The AI functions are available with the ai schema name. For the preceding example, the functions use the llm.ai catalog and schema prefix.

To avoid needing to reference the functions with their fully qualified name, configure the sql.path SQL environment property in the config.properties file to include the catalog and schema prefix:

properties
sql.path=llm.ai

Configure multiple catalogs to use the same functions with different LLM providers. In this case, the functions must be referenced using their fully qualified name, rather than relying on the SQL path.

Providers

The AI functions invoke an external LLM. Access to the LLM API must be configured in the catalog. Performance, results, and cost of all AI function invocations are dependent on the LLM provider and the model used. You must specify a model that is suitable for textual analysis.

:::{list-table} AI functions provider configuration properties :widths: 40, 60 :header-rows: 1

    • Property name
    • Description
    • ai.anthropic.endpoint
    • URL for the Anthropic API endpoint. Defaults to https://api.anthropic.com.
    • ai.anthropic.api-key
    • API key value for Anthropic API access. Required with ai.provider set to anthropic.
    • ai.openai.endpoint
    • URL for the OpenAI API or Ollama endpoint. Defaults to https://api.openai.com. Set to the URL endpoint for Ollama when using models via Ollama and add any string for the ai.openai.api-key.
    • ai.openai.api-key
    • API key value for OpenAI API access. Required with ai.provider set to openai. Required and ignored with Ollama use. :::

The AI functions connect to the providers over HTTP. Configure the connection using the ai prefix with the .
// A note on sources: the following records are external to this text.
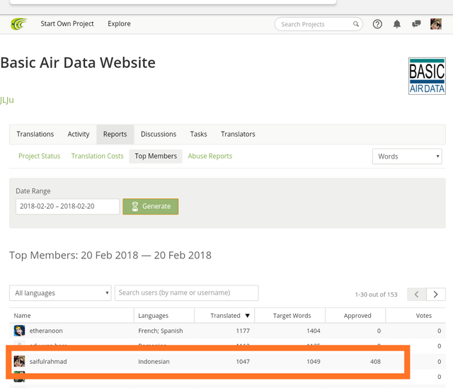The image size is (453, 388).
Task: Open the messages chat icon
Action: (x=416, y=24)
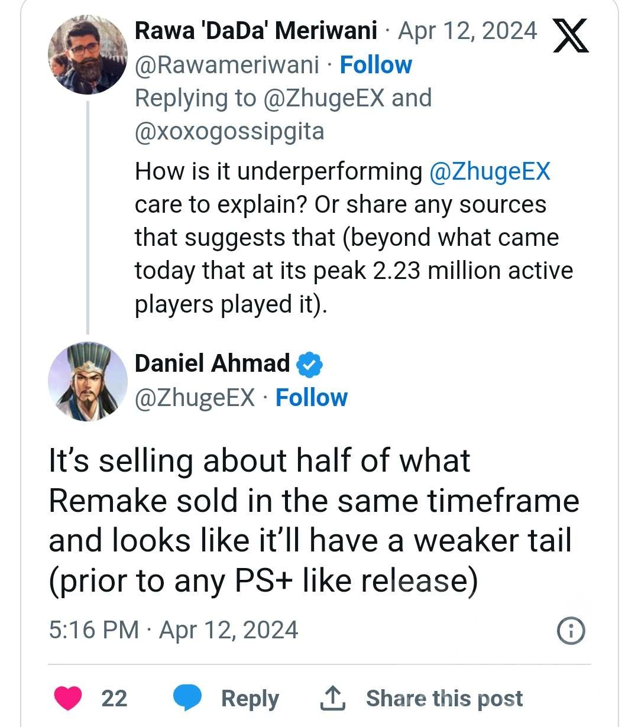Viewport: 625px width, 727px height.
Task: Click the @Rawameriwani handle
Action: click(x=226, y=64)
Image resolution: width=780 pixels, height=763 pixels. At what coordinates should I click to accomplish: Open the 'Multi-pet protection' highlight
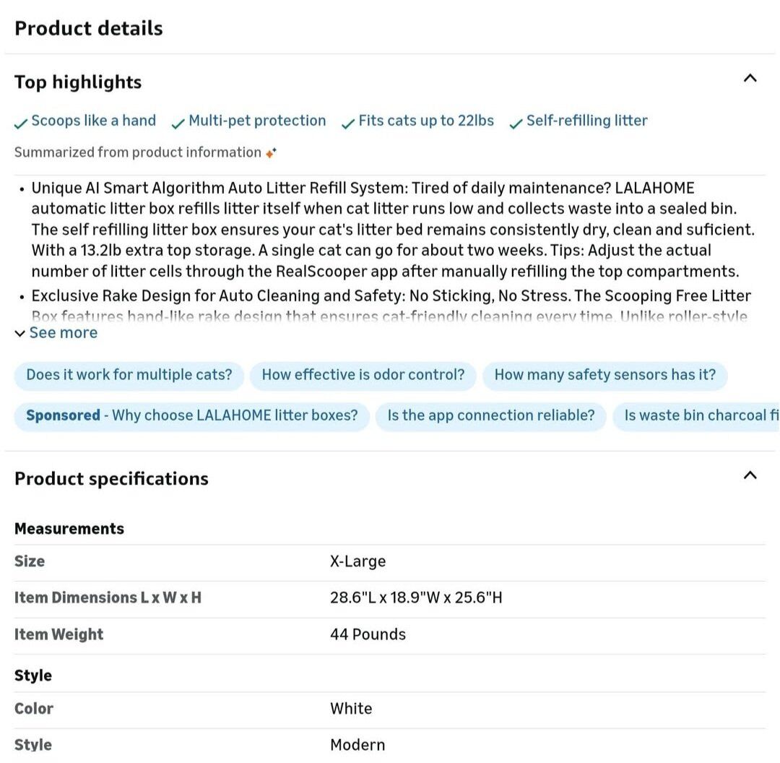(257, 121)
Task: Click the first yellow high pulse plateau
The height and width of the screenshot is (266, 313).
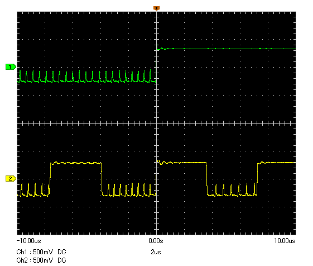Action: [76, 163]
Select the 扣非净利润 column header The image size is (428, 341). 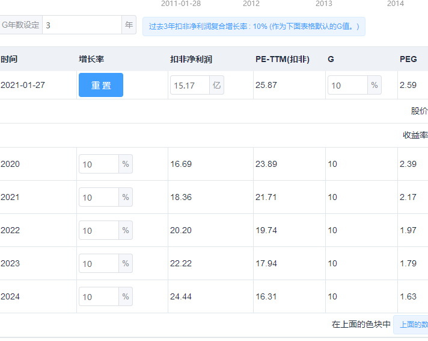(x=191, y=59)
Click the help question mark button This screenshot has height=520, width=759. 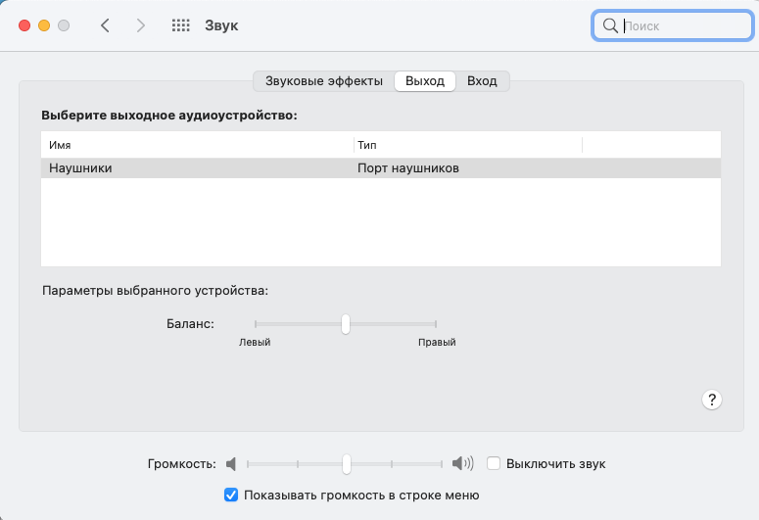click(x=712, y=400)
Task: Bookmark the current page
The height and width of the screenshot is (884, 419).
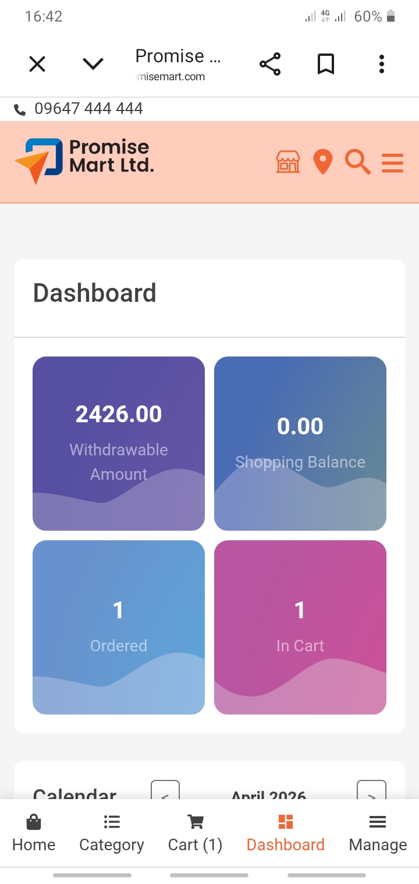Action: [x=326, y=64]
The following sections show minimal configurations for Anthropic, OpenAI, and Ollama use.

(ai-anthropic)=

Anthropic

The Anthropic provider uses the Anthropic API to perform the AI functions:

properties
ai.provider=anthropic
ai.model=claude-3-5-sonnet-latest
ai.anthropic.api-key=xxx

Use secrets to avoid actual API key values in the catalog properties files.

(ai-openai)=

OpenAI

The OpenAI provider uses the OpenAI API to perform the AI functions:

properties
ai.provider=openai
ai.model=gpt-4o-mini
ai.openai.api-key=xxx

Use secrets to avoid actual API key values in the catalog properties files.

(ai-ollama)=

Ollama

The OpenAI provider can be used with Ollama to perform the AI functions, as Ollama is compatible with the OpenAI API:

properties
ai.provider=openai
ai.model=llama3.3
ai.openai.endpoint=http://localhost:11434
ai.openai.api-key=none

An API key must be specified, but is ignored by Ollama.

Ollama allows you to use Llama, DeepSeek, Phi, Mistral, Gemma and other models on a self-hosted deployment or from a vendor.

Model configuration

All providers support a number of different models. You must configure at least one model to use for the AI function. The model must be suitable for textual analysis. Provider and model choice impacts performance, results, and cost of all AI functions.
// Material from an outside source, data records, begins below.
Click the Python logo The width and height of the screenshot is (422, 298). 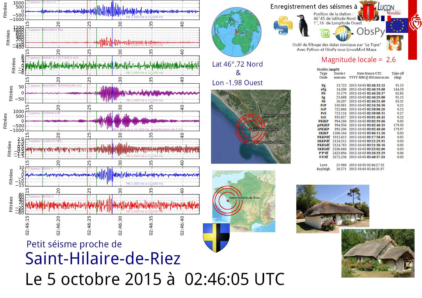tap(283, 25)
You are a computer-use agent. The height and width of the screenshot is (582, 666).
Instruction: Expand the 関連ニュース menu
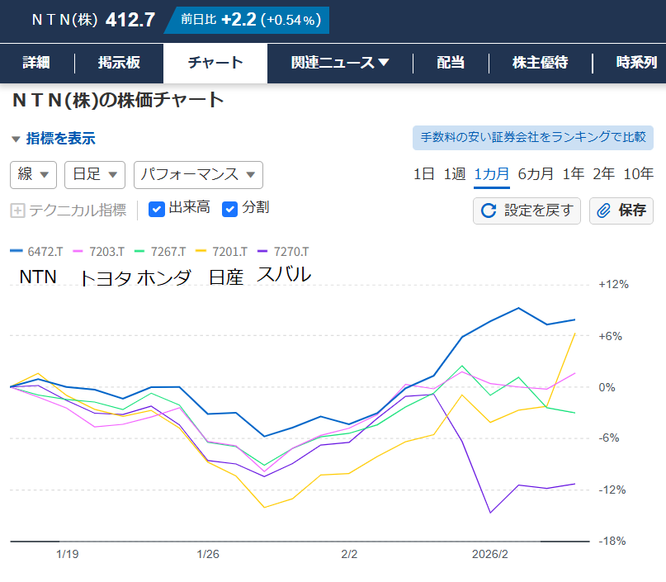(x=339, y=64)
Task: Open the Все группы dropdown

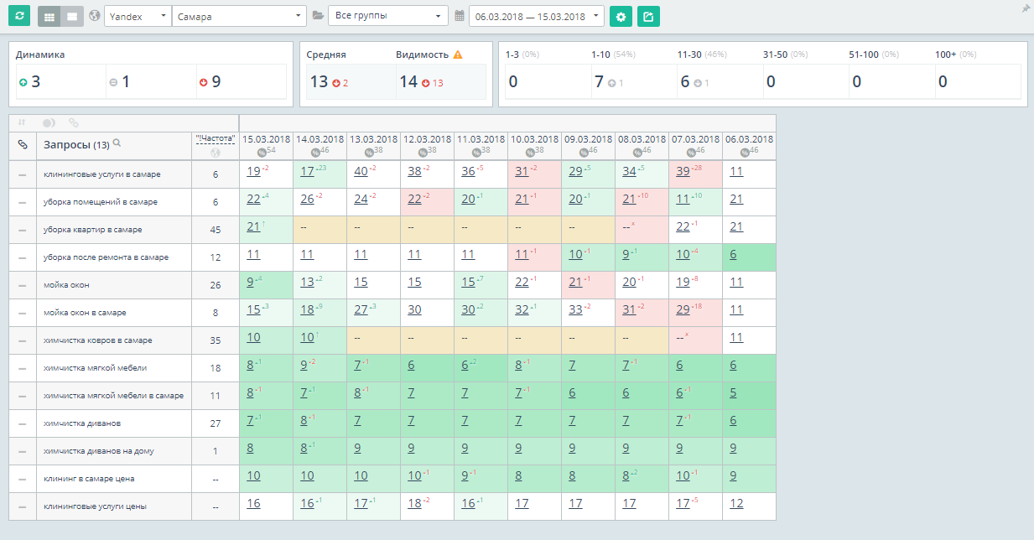Action: (x=387, y=16)
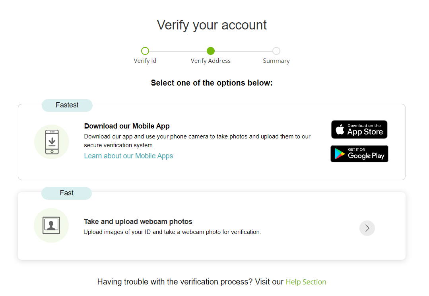Click the Download our Mobile App heading
The height and width of the screenshot is (296, 429).
[x=127, y=126]
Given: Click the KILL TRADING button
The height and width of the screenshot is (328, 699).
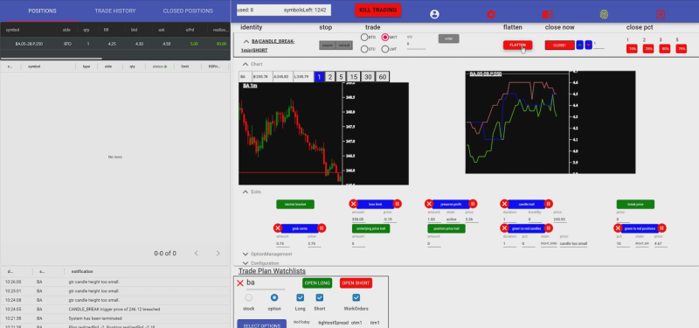Looking at the screenshot, I should click(x=378, y=10).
Costs vary with AI function used based on the implementation prompt size, the length of the input, and the length of the output from the model, because model providers charge based input and output tokens.

Optionally configure different models from the same provider for each functions as an override:

:::{list-table} AI function model configuration properties :widths: 40, 60 :header-rows: 1

    • Property name
    • Description
    • ai.model
    • Required name of the model. Valid names vary by provider. Model must be suitable for textual analysis. The model is used for all functions, unless a specific model is configured for a function as override.
    • ai.analyze-sentiment.model
    • Optional override to use a different model for {func}ai_analyze_sentiment.
    • ai.classify.model
    • Optional override to use a different model for {func}ai_classify.
    • ai.extract.model
    • Optional override to use a different model for {func}ai_extract.
    • ai.fix-grammar.model
    • Optional override to use a different model for {func}ai_fix_grammar.
    • ai.generate.model
    • Optional override to use a different model for {func}ai_gen.
    • ai.mask.model
    • Optional override to use a different model for {func}ai_mask.
    • ai.translate.model
    • Optional override to use a different model for {func}ai_translate. :::

Functions

The following functions are available in each catalog configured with the ai connector under the ai schema and use the configured LLM provider:

:::{function} ai_analyze_sentiment(text) -> varchar Analyzes the sentiment of the input text.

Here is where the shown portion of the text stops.